Prevention and reversal of endotoxin-induced pulmonary hypertension by a leukotriene antagonist

We investigated the role of leukotrienes in endotoxin-induced changes in pulmonary circulation. In six conscious sheep, haemodynamic measurements were obtained for the calculation of pulmonary vascular resistance (PVR), along with measurements of arterial oxygen tension (PaO₂), leucocyte count (WBC), thromboxane B₂ (TxB₂), 6-Keto-PgF(1α) and PgF(2α), before and at predetermined intervals after a 10-min infusion of E. coli endotoxin (0.3 μg/kg), with an without treatment with the leukotriene receptor antagonist, FPL-57231. Endotoxin caused a biphasic response (i.e., phase I = 0-1 h, phase II = 1.5-4 h), with a mean ± SE increase in PVR to 415 ± 112% of baseline during phase I and a lesser increase of 175% (range = 153-199%) of baseline during phase II. Mean ± SE PaO₂ decreased from 86 ± 4 to 67 ± 6 mmHg and WBC count decreased from 8.6 ± 0.6 to 2.8 ± 0.7 thousand/mm³ during phase I, whereas TxB₂ increased from 145 ± 28 to 3164 ± 1082 pg/ml, 6-Keto-PgF(1α) from 129 ± 14 to 438 ± 114 pg/ml and PgF(2α) from 122 ± 7 to 242 ± 43 pg/ml.
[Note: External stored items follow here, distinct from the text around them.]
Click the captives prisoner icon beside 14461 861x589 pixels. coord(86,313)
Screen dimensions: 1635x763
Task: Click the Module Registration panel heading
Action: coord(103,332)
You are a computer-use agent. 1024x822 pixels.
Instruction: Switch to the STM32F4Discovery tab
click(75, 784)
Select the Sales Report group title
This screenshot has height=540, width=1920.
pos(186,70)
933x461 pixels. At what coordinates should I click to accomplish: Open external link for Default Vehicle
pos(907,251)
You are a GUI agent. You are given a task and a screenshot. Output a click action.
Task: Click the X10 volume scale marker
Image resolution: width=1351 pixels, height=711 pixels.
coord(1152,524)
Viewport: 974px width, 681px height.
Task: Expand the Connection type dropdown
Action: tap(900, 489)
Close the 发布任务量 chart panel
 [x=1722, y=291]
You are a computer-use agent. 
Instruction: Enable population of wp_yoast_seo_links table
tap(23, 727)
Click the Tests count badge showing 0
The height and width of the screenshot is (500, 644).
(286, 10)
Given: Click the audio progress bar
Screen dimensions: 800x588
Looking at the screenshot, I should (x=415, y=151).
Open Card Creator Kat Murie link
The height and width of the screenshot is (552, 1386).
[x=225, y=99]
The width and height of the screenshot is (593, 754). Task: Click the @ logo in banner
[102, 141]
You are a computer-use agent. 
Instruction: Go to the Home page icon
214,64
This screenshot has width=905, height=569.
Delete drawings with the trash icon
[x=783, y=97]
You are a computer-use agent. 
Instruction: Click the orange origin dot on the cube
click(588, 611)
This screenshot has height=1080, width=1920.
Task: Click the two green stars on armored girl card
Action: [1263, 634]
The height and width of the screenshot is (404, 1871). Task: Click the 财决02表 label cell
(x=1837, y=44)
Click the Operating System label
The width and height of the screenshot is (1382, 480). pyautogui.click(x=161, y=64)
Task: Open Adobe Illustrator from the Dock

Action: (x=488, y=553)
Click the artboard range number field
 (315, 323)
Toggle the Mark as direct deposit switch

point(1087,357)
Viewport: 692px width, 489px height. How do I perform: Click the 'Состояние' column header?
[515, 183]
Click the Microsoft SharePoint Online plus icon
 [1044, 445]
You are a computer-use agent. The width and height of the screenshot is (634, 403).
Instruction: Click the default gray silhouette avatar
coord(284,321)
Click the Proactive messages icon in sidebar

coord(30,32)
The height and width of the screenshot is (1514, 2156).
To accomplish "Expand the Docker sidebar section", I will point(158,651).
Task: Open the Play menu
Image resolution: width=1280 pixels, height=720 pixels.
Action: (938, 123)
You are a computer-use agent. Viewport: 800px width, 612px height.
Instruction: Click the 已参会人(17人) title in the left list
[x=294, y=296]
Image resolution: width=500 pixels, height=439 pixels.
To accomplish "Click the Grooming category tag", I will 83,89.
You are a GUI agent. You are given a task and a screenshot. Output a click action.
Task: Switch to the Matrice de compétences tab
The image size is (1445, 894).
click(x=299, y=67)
One hour infusion of FPL-57231 (1 mg/kg/min) administered prior to and throughout phase I attenuated the phase I increases in PVR without preventing the increases in TxB₂; however, it partly attenuated 6-Keto-PgF(1α) and enhanced generation of PgF(2α) during phase I. Discontinuation of FPL-57231 was followed by exaggerated response of PVR during phase II to an average of 209% of baseline (range = 186-235%). Four hours post-endotoxin, 10 min infusion of FPL-57231 (1 mg/kg/min) effectively reversed the increased PVR to basal levels. FPL-57231 had no effect on endotoxin-induced decreases in WBC count. We conclude that endotoxin-induced pulmonary hypertension is effectively prevented and reversed by a leukotriene antagonist.